Analogies to the automotive industry in IT are as old as IT itself. Many CxOs have used cars to visualize complex technology topics or issues. SAP CEO Christian Klein is no exception: to illustrate what digital transformation is capable of, he chose the example of Porsche’s car selling process.
SAP’s software offers unique opportunities to renew and optimize processes. Christian Klein decided that the best way to showcase the software’s capability would be to explain the order, production and delivery process of a fictional car.
His presentation did not only center around the process, but also around the wishes and needs of the fictional customer. The best selling experience only becomes possible by using – you guessed it – SAP software. While Christian Klein mentioned the software’s superiority, he didn’t use too many technical terms or product names. His keynote was stringent and comprehensive, showing SAP’s newly whetted appetite for innovation.

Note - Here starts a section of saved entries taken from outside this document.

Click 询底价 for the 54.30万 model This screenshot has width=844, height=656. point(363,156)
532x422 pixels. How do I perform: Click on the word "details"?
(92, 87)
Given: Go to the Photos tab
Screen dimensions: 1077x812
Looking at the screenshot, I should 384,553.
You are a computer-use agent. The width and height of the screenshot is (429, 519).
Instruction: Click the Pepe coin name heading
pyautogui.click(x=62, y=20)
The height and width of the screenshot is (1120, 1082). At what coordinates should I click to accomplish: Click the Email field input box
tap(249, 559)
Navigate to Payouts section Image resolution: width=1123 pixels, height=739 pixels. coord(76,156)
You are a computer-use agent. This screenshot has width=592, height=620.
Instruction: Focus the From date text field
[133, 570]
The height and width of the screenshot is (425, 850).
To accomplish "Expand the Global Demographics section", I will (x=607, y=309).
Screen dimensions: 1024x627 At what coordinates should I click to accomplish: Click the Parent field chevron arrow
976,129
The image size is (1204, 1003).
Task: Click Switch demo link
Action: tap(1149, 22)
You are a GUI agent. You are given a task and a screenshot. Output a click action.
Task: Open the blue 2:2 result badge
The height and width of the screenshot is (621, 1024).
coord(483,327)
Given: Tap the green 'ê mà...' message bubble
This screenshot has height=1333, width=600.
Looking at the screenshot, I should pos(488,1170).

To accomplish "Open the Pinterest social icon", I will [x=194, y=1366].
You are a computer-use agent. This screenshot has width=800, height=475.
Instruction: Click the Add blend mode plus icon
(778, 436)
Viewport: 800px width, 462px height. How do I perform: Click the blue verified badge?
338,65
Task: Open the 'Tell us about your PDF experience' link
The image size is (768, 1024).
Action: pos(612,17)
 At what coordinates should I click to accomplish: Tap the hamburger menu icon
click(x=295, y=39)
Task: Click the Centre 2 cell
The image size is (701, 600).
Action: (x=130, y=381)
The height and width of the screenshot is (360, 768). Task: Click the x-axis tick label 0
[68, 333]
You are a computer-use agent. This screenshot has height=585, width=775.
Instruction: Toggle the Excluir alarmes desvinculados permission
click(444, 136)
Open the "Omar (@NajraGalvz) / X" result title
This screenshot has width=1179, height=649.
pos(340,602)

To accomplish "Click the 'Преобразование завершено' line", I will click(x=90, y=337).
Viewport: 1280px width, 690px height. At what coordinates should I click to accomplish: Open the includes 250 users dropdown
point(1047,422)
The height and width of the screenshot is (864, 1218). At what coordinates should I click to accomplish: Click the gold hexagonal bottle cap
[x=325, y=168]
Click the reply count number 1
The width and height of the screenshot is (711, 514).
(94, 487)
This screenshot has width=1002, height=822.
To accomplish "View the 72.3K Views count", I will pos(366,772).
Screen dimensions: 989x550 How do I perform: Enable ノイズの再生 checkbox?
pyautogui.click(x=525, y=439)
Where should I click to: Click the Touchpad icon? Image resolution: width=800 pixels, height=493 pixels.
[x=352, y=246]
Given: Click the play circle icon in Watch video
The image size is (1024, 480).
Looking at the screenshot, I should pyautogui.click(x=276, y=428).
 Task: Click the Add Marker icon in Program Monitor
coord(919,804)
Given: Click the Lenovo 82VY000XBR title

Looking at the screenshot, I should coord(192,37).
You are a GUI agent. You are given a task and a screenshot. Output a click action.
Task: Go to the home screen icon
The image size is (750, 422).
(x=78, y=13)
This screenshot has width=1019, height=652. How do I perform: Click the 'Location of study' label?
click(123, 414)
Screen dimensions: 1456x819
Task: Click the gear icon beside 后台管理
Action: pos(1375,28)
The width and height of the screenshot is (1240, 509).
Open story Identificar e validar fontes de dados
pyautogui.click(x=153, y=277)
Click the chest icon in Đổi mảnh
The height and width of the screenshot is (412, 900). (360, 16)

Why even write about it, then, if it was such an all-around success? It wasn’t in front of a live audience, filled with thousands of prospective and existing customers alike, some of them maybe having thought about getting a car recently. It was in front of a virtual audience, the majority of which are existing SAP customers.
Know your audience, Christian Klein!
Every last one of them probably knows how a sales process works, how it could work better, and what they would have to optimize to make digital transformation possible. There are countless virtual and practical examples, and most SAP customers know about their company’s shortcomings and options. They usually don’t need coaching in their own field. Car salespeople know about their options, and the sales process in e.g. the pharmaceuticals industry is completely different.
What all SAP customers need, however, is a stable ERP platform, a comprehensive S/4 Hana roadmap, and reliable tools – all three of which Christian Klein only briefly touched upon in his keynote.
Know your audience! It’s highly doubtful that SAP customers watched Christian Klein’s Sapphire keynote to learn how a sales process works. They expect tools to help them build up know-how and skills. SAP is supposed to help make companies more efficient and successful, not sell them a car.